*DIRECTIVE*: Revise the stretch from "Starcom Systems Inc." through "digital security system." in the profile of Starcom Systems below, substituting "cargo containers" for "shipping containers".

=== SOURCE DOCUMENT ===

Starcom Systems Inc. is a company based in Jersey, Channel Islands, specializing in wireless systems for remote tracking, monitoring and protection of a variety of assets. Among the company's products are tracking and security systems for vehicles, shipping containers, merchandise and people. Its two main products are the Helios system, used for location and monitoring of vehicles, and the award-winning Watchlock padlock, which also functions as a digital security system.

History
The company was founded in 2004, focusing on vehicle tracking for insurance purposes. In 2005, the company introduced a vehicle location and fleet management system which was a predecessor for its later flagship product, Helios. In 2005, the company has opened its regional sales office in Argentina, followed by an office Kenya in 2008. The Helios was released to the market in 2008, followed by other tracking systems for a variety of purposes in 2012.

=== DATA SECTION ===

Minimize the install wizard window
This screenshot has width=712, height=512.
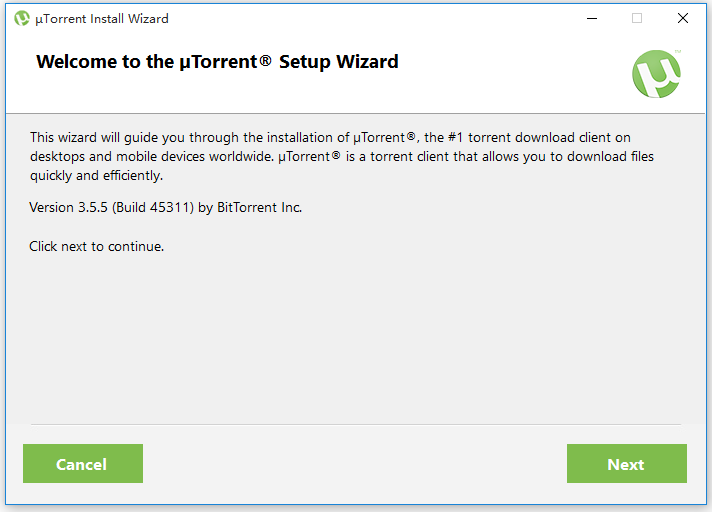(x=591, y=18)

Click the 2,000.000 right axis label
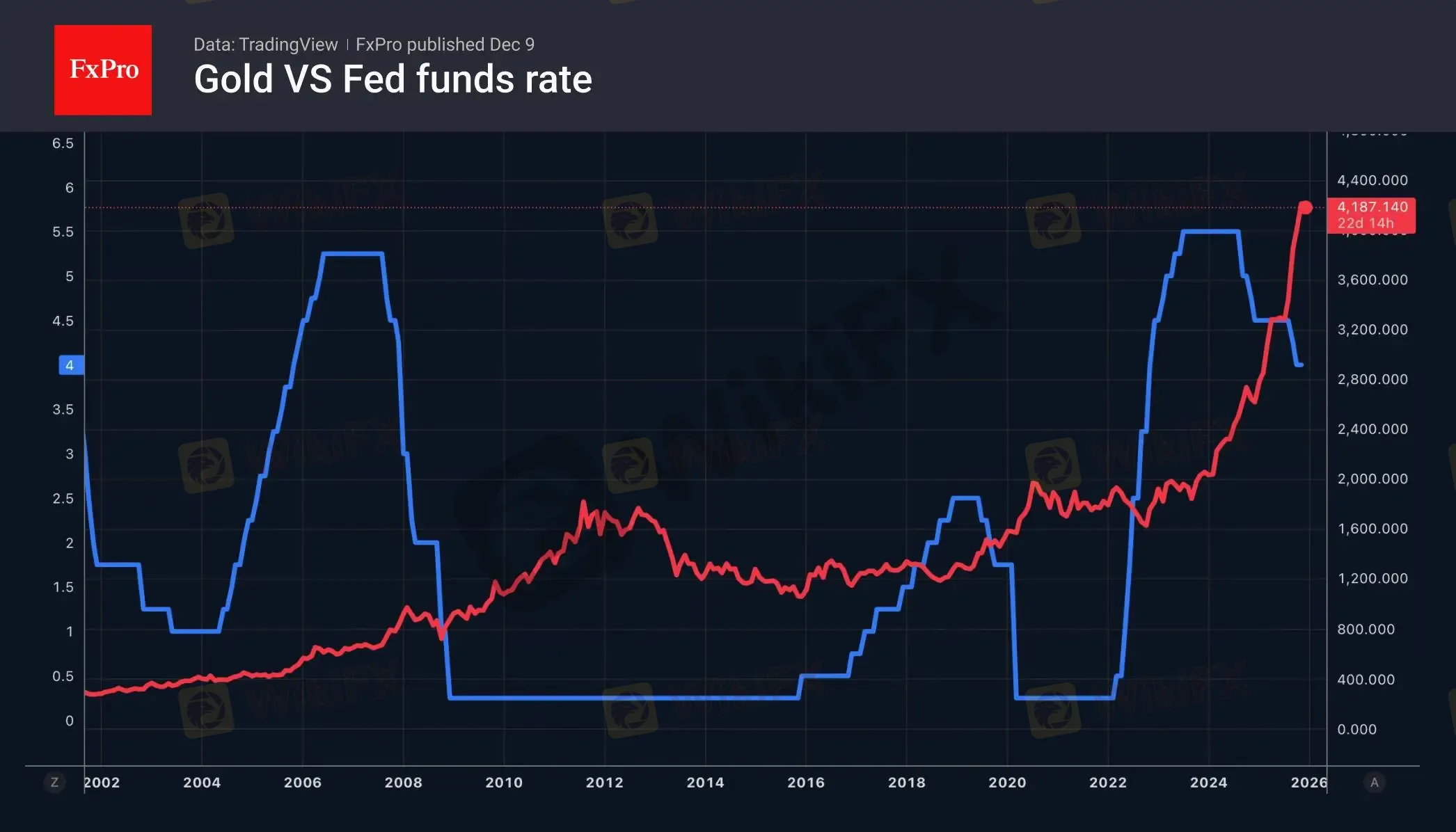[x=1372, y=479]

===

*WRITTEN SOLUTION*:
Starcom Systems Inc. is a company based in Jersey, Channel Islands, specializing in wireless systems for remote tracking, monitoring and protection of a variety of assets. Among the company's products are tracking and security systems for vehicles, cargo containers, merchandise and people. Its two main products are the Helios system, used for location and monitoring of vehicles, and the award-winning Watchlock padlock, which also functions as a digital security system.